From: Zelli, Brian <>
Date: Mon, 30 Oct 2006 09:54:48 -0500
Message-ID: <>

Hello all,
I strange thing happens when I set a variable in Linux. I set the variable as SQL_UTL='sqlplus /nolog' in the bash shell. When I do a set command to see all the variables, it looks like this: SQL_UTL=$'sqlplus /nolog\r'

For those on Linux, how do I correct this? It works fine on my HP UX boxes.  
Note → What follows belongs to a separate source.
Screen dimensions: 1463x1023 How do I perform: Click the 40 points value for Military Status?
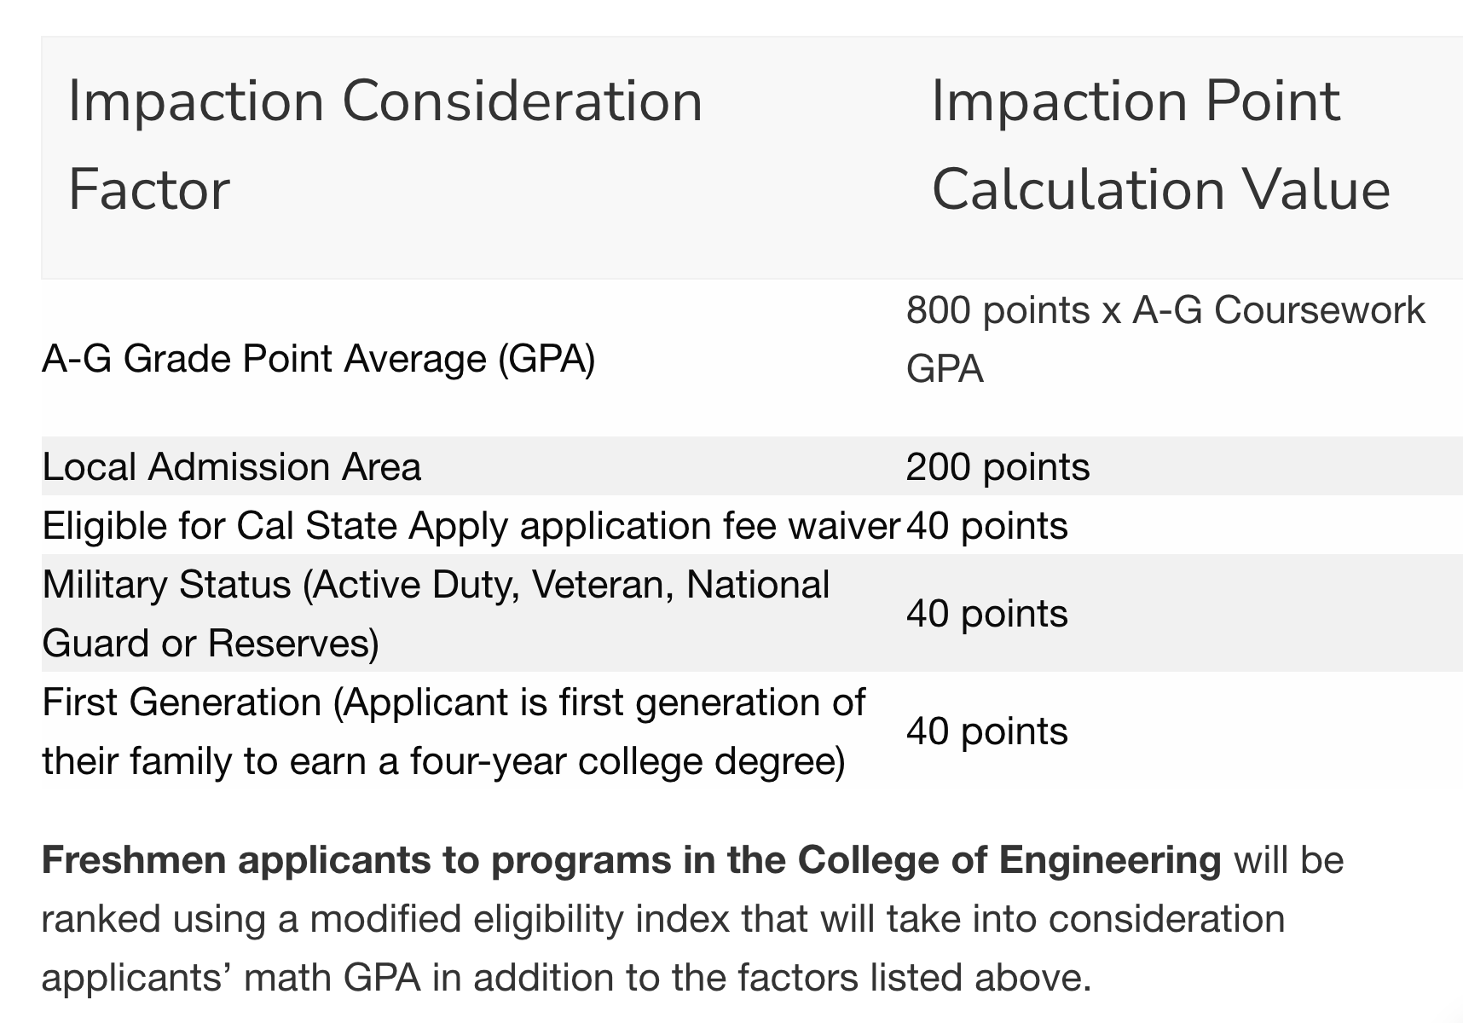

From: Wolfson Larry - lwolfs [] Sent: Monday, October 23, 2006 4:27 PM
To: Wolfson Larry - lwolfs; Zelli, Brian; oracle-l Subject: RE: sqlplus variable

You might just want to try google first like

bash export variable definition



3.2.2. Creating variables

Variables are case sensitive and capitalized by default. Giving local variables a lowercase name is a convention which is sometimes applied. However, you are free to use the names you want or to mix cases. Variables can also contain digits, but a name starting with a digit is not allowed:

prompt> export 1number=1
bash: export: `1number=1': not a valid identifier

To set a variable in the shell, use


Putting spaces around the equal sign will cause errors. It is a good habit to quote content strings when assigning values to variables: this will reduce the chance that you make errors.
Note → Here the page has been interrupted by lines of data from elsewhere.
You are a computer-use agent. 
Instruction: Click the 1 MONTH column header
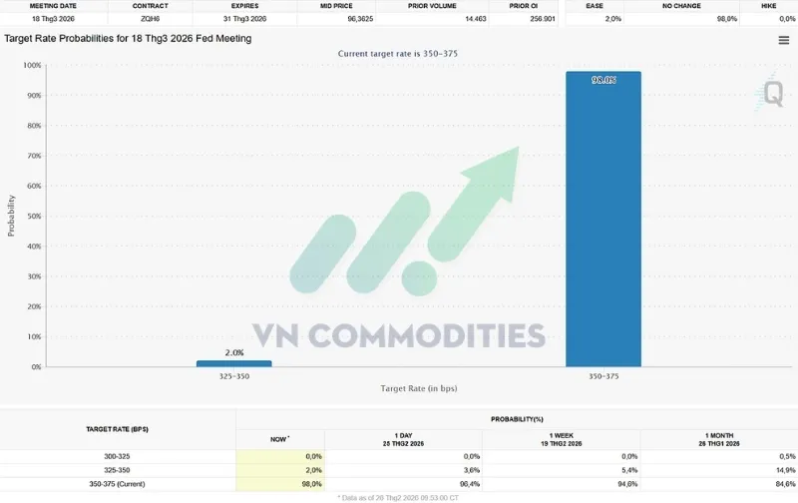pyautogui.click(x=718, y=439)
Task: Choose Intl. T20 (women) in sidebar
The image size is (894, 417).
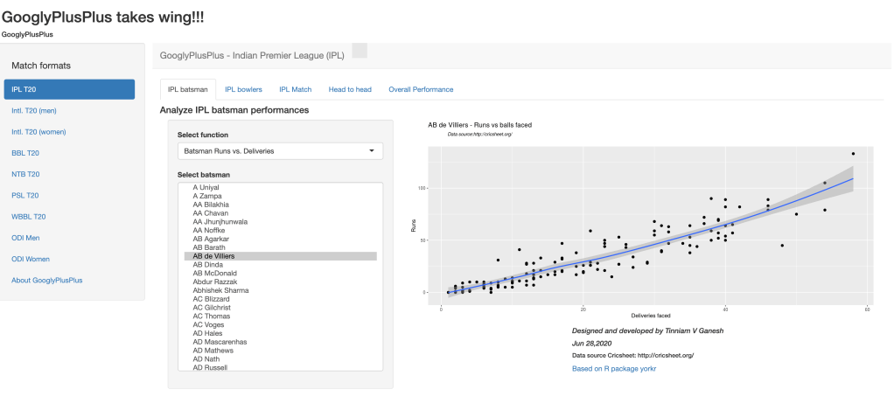Action: [x=38, y=132]
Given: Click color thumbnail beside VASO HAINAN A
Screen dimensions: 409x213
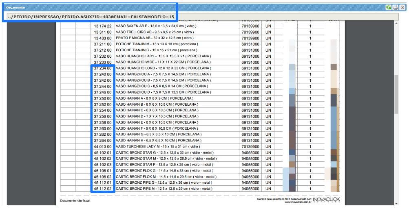Looking at the screenshot, I should point(292,98).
Some examples using upper and lower cases, numbers and spaces:

franky ~> MYVAR1="2"

[] On Behalf Of Wolfson Larry - lwolfs
Sent: Monday, October 23, 2006 3:11 PM
To:; oracle-l Subject: RE: sqlplus variable

Not a "bash" guy but maybe you just need to put this on separate lines or use a ";" (semicolon) in between
or like ksh
export SQL_UTILITY='sqlplus /nolog'

[] On Behalf Of Zelli, Brian Sent: Monday, October 23, 2006 3:01 PM
To: oracle-l
Subject: sqlplus variable

Hello all,  

I've been trying to script a backup that uses sqlplus /nolog as a variable. I create the variable as:
SQL_UTILITY='sqlplus /nolog' export SQL_UTILITY  

in my bash script but when I execute it I get:  

': not a valid identifier

I've tried a bunch of different combos but still get the same error. Which part is wrong?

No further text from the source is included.